Latakia is recognized by the locals as the main port city of Syria. It is where commercial boats and cruises often dock from travelling the Mediterranean Sea. But apart from just being a regular port, this city also happens to be one of the thriving industrial and manufacturing sites in Syria. And because of the influx of people brought about the cruises and the trade in the place, the city decided to convert some of the cleaner beaches to resorts and their shores to hot shopping spots. While the sceneries on the beach are a sight to behold, one should not be led into thinking that those are the only things that the place can offer.
Like its neighboring towns and cities in Syria, it also has some historical sites that you may want to see.
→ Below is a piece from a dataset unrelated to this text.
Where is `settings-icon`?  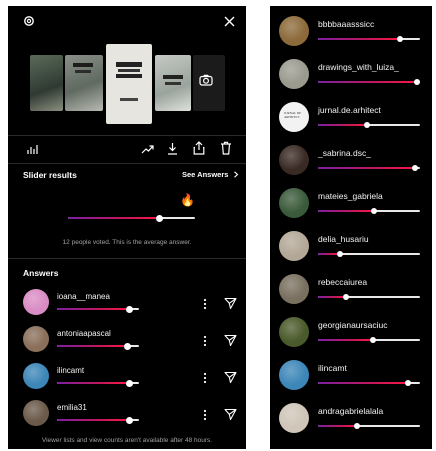 settings-icon is located at coordinates (29, 21).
What exactly are those sites? Here are some of them.
This castle was built by the Knights of Templar during the Crusades held in the early 1100’s. Situated on top of a hill, in the middle of two steep and equally dangerous ravines, this fortress used to protect the Crusaders from possible Arab invasions. In 1188 however, the stronghold fell in the hands of Saladin – a fierce ruler with whom the structure was eventually named after.
Ugarit or Ras Shamra
Now this is where you should be heading if you are the type of person who absolutely digs anything and everything that has to do with ancient civilizations. Why? This is because the place is in fact the oldest and largest port in the history of the world! Some archaeologists even say that the city has thrived as far back as 2,500 years before Christ.
During its prime it was even believed to have held great libraries, complexes, water systems and several castles. Unfortunately, almost all those were destroyed when the Philistines invaded the city.
This is a haven for every scholar who wants to study ancient language. This is because the museum holds some of the huge stone tablets that showcase the alphabet of the old Syrian language.